# Tourbericht: Deister am 10.03.2002



## Rabbit (11. März 2002)

Deistertour am 10.03.2002:

Die Startzeit wurde auf 11:00h in Pohle bei Pan terminiert. Angekündigt hatte sich für heute noch Alan, der ja aber noch aus HH anreisen mußte. Bischi und Ich hatten sich ja bereits am Vortag beim Quartiermeister gemeldet und in Pohle eingecheckt und eine Tour im Süntel gefahren.
Pünktlich gegen 11:00h traf dann Alan ein. Schnell noch das Rad ausladen und ...
... der mußte sich auch noch erst umziehen. Für so eine schlechte Vorbereitung gab's natürlich sofort Abzüge in der B-Note 
So zogen wir dann ca. 11:15h bei herrlichem Wetter und etwa 10°C mit folgendem Starterfeld los in Richtung Deister:

Pan
Rainer (Pan's Kumpel und Nachbar)
fox02
Bischi
Rabbit

Zunächst ging es auf Strassen nach Lauenau. Bereits kurz hinter Lauenau bei km 5 mußte Bischi feststellen, daß ihn Mammi wohl wieder zu warm angezogen hatte und die erste Zwangspause war notwendig, wollten wir doch verhindern, daß ihn der Hitzetod ereilt.
::::
> [Aufgabenstellung] Schreibe den Abschnitt des Tourberichts zwischen „Pünktlich gegen 11:00h“ und „der Hitzetod ereilt.“ einschließlich beider Stellen wortgetreu ab. Für die Bearbeitung werden die Einträge nicht benötigt.

> [Bereitgestellte Einträge]
::::
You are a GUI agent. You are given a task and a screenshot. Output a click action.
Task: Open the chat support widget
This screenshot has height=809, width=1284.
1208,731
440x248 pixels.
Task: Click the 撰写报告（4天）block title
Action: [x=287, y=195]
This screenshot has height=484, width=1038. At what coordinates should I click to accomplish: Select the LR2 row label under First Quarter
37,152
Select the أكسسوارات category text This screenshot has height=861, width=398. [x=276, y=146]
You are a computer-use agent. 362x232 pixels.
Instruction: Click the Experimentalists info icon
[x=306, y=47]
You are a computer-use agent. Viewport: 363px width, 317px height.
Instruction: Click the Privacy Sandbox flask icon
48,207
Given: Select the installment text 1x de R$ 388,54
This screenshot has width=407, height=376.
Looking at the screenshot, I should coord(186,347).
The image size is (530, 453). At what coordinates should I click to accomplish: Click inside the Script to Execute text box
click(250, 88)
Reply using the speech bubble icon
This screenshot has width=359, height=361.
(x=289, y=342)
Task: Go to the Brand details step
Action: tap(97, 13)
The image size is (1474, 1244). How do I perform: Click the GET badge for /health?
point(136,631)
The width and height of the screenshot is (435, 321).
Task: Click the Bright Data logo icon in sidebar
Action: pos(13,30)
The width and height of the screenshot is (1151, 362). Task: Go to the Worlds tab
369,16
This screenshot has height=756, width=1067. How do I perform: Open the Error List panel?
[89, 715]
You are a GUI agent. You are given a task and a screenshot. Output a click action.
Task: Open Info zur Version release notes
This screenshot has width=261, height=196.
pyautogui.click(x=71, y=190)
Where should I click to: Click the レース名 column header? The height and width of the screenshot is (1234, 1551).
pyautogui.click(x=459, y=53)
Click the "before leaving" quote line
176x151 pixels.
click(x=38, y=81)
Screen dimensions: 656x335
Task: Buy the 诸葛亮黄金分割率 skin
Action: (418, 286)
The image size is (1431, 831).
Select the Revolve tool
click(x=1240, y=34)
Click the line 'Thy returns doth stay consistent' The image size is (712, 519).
::::
> [Antwort zur Aufgabe]
Pünktlich gegen 11:00h traf dann Alan ein. Schnell noch das Rad ausladen und ...
... der mußte sich auch noch erst umziehen. Für so eine schlechte Vorbereitung gab's natürlich sofort Abzüge in der B-Note 
So zogen wir dann ca. 11:15h bei herrlichem Wetter und etwa 10°C mit folgendem Starterfeld los in Richtung Deister:

Pan
Rainer (Pan's Kumpel und Nachbar)
fox02
Bischi
Rabbit

Zunächst ging es auf Strassen nach Lauenau. Bereits kurz hinter Lauenau bei km 5 mußte Bischi feststellen, daß ihn Mammi wohl wieder zu warm angezogen hatte und die erste Zwangspause war notwendig, wollten wir doch verhindern, daß ihn der Hitzetod ereilt.